▸ **WHAT YOU ARE ASKED TO DO**: How many lines in the entries below include the string "Enable"? Answer with the number only.

▸ **EXCERPTED RECORDS**:
>>>

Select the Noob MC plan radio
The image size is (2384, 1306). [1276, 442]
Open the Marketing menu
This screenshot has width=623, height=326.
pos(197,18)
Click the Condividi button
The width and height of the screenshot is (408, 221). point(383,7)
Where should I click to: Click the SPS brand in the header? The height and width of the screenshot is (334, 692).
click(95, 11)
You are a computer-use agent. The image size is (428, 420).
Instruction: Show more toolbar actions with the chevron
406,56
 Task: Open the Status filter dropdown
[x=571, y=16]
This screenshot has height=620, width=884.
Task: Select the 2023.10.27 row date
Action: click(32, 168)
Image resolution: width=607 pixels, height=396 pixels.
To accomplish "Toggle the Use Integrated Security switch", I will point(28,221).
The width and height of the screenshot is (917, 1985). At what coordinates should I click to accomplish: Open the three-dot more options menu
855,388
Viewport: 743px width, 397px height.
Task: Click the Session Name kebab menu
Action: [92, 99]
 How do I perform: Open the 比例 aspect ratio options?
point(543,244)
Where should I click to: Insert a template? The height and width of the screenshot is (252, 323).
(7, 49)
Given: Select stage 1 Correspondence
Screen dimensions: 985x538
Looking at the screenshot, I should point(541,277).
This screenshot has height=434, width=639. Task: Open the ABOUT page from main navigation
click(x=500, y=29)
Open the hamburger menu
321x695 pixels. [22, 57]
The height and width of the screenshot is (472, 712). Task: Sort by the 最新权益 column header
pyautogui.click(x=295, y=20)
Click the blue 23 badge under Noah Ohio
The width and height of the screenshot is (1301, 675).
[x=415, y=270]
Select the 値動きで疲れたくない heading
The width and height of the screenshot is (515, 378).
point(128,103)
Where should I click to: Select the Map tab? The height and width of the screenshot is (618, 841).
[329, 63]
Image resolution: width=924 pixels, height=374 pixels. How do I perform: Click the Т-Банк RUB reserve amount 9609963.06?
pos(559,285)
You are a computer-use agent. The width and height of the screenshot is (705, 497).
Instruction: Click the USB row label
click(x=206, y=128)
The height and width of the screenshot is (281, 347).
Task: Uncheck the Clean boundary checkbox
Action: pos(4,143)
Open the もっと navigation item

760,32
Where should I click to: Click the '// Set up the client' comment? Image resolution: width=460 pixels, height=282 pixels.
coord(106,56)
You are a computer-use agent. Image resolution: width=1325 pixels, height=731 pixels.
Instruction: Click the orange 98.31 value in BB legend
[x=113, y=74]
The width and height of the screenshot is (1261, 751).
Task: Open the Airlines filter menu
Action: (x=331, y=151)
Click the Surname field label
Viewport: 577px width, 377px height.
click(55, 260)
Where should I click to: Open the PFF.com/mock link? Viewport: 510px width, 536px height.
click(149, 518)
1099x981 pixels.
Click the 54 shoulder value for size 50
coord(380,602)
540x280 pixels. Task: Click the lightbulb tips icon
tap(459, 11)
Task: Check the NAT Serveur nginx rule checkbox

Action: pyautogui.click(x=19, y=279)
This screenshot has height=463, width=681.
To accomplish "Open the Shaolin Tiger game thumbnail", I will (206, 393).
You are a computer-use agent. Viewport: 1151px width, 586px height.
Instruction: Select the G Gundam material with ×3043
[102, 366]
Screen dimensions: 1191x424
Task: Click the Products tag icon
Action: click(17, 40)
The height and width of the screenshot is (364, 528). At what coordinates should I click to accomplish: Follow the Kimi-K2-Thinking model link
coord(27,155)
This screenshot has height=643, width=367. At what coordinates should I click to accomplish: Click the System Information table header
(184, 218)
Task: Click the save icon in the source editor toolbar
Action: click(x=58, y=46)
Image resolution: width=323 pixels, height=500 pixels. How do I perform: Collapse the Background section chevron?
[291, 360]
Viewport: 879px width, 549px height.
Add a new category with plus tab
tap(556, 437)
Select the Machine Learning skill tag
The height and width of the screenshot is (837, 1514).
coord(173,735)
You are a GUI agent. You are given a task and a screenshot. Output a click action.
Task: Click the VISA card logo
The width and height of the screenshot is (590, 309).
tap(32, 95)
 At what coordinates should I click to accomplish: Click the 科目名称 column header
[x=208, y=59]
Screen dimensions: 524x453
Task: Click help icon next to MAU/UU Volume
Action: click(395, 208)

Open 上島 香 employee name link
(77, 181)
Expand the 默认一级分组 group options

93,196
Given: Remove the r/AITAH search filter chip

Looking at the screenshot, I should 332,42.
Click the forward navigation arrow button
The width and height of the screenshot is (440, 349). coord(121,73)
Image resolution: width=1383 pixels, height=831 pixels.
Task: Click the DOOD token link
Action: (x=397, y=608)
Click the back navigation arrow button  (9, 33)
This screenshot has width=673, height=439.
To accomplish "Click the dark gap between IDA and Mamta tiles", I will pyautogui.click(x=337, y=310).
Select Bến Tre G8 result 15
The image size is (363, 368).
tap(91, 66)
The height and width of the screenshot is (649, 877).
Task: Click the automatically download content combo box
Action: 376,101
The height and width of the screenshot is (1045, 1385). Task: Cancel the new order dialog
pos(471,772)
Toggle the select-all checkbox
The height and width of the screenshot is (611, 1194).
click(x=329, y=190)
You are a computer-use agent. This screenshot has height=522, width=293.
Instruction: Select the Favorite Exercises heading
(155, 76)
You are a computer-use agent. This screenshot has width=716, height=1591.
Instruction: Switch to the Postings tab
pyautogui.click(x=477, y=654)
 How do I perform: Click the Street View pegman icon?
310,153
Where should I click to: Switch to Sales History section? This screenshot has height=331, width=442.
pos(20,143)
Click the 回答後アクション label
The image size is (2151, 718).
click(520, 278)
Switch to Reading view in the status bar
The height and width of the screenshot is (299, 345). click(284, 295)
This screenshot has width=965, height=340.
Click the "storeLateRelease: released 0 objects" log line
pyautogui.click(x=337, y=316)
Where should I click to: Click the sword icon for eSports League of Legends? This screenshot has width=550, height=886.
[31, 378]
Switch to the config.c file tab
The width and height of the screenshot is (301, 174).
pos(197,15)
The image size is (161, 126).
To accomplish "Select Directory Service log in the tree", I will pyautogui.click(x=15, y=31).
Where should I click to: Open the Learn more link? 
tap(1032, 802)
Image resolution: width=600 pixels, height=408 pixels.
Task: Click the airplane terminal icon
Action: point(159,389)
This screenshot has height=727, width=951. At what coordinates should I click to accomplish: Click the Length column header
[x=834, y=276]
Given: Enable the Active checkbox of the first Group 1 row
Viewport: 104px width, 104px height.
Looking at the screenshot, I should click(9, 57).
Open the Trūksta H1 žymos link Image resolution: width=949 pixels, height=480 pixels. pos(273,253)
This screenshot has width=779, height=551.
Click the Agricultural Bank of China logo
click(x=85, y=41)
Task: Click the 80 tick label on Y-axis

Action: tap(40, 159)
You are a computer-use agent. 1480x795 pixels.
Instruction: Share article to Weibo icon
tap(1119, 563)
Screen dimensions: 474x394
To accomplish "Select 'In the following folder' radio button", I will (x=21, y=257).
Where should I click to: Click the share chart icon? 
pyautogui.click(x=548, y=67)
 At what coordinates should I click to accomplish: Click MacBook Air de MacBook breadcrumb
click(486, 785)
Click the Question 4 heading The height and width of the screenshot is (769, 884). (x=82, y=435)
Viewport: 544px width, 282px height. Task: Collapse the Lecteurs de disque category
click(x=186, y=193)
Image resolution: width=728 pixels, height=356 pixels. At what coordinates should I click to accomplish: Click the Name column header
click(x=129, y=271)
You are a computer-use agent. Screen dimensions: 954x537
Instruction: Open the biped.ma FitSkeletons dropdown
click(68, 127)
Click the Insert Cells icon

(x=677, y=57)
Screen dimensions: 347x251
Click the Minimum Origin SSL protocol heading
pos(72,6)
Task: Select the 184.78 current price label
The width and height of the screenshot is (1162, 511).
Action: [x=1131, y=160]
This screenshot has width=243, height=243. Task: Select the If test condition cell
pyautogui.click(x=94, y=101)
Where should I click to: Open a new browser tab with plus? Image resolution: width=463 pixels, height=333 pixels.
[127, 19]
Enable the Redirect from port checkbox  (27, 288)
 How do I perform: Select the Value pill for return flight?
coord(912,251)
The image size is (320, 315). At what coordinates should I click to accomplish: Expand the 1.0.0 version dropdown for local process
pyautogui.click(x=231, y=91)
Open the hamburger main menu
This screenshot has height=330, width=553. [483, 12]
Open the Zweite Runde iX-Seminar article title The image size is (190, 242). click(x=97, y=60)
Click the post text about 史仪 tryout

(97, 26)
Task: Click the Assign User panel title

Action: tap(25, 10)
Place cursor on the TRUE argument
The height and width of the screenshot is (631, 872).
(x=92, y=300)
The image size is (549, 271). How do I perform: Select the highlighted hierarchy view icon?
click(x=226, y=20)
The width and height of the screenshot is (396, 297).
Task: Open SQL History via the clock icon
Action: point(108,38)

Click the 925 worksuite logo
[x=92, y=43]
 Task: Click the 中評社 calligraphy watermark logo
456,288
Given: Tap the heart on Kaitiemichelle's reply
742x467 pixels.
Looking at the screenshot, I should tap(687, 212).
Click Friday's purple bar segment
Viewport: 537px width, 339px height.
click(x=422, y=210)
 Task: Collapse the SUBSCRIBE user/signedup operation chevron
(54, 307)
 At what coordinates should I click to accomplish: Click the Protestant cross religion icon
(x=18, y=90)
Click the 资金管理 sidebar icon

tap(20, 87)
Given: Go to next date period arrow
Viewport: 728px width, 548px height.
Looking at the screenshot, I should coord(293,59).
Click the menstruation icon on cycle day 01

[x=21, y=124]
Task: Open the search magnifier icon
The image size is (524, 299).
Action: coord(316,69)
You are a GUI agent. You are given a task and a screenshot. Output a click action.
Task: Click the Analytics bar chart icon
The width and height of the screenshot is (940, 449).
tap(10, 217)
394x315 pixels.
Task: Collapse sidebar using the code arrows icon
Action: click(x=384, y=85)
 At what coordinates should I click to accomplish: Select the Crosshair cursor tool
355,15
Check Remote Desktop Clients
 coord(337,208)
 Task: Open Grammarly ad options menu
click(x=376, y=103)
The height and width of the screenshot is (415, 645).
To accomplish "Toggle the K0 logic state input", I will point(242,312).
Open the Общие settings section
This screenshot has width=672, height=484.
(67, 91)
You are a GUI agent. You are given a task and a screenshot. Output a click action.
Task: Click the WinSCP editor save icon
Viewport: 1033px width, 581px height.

<<<

▸ **WORKED SOLUTION**: 2